[BUG] GpuGetJsonObject does not expand escaped characters
Describe the bug If I have a string with escaped characters in it, the cpu version of GetJsonObject will interpret those escaped characters, but the GPU version will not.
For example if I have the file test.tsv.
label json
1 {"A": "B"}
2 {"A": "B\nB"}
3 {"A": "\u7CFB\u7D71"}
4 {"A": "\u7CFB\t\u7D71"}
If I run the following commands I get different results on the CPU and the GPU.
scala> spark.conf.set("spark.rapids.sql.enabled", true)
scala> spark.read.options(Map("sep"->"\t", "header"->"true")).csv("./test.tsv").selectExpr("*", "get_json_object(json, '$.A')").show(false)
+-----+-----------------------+--------------------------+
|label|json |get_json_object(json, $.A)|
+-----+-----------------------+--------------------------+
|1 |{"A": "B"} |B |
|2 |{"A": "B\nB"} |B\nB |
|3 |{"A": "\u7CFB\u7D71"} |\u7CFB\u7D71 |
|4 |{"A": "\u7CFB\t\u7D71"}|\u7CFB\t\u7D71 |
+-----+-----------------------+--------------------------+
scala> spark.conf.set("spark.rapids.sql.enabled", false)
scala> spark.read.options(Map("sep"->"\t", "header"->"true")).csv("./test.tsv").selectExpr("*", "get_json_object(json, '$.A')").show(false)

RECORDS
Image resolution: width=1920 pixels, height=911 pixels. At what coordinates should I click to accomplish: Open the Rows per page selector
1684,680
---
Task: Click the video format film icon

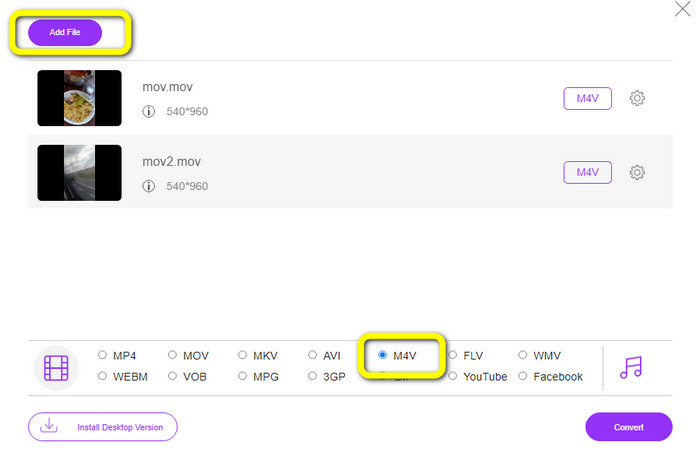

WRITTEN TASKS
1. List the JSON strings that the bug report gives as the rows of test.tsv.
2. Please rewrite the paragraph of the bug report that begins "Describe the bug" as one shorter sentence.
3. Answer these from the bug report, one line each:
(a) What is the name of the example file?
(b) Which setting do the commands switch between true and false?
(c) In the output table, what value appears in the get_json_object column for label 3?
The records have no part in this.

IN RESPONSE
1.
- {"A": "B"}
- {"A": "B\nB"}
- {"A": "\u7CFB\u7D71"}
- {"A": "\u7CFB\t\u7D71"}

2. The CPU version of GetJsonObject interprets escaped characters in a string, but the GPU version does not.

3.
(a) test.tsv
(b) spark.rapids.sql.enabled
(c) \u7CFB\u7D71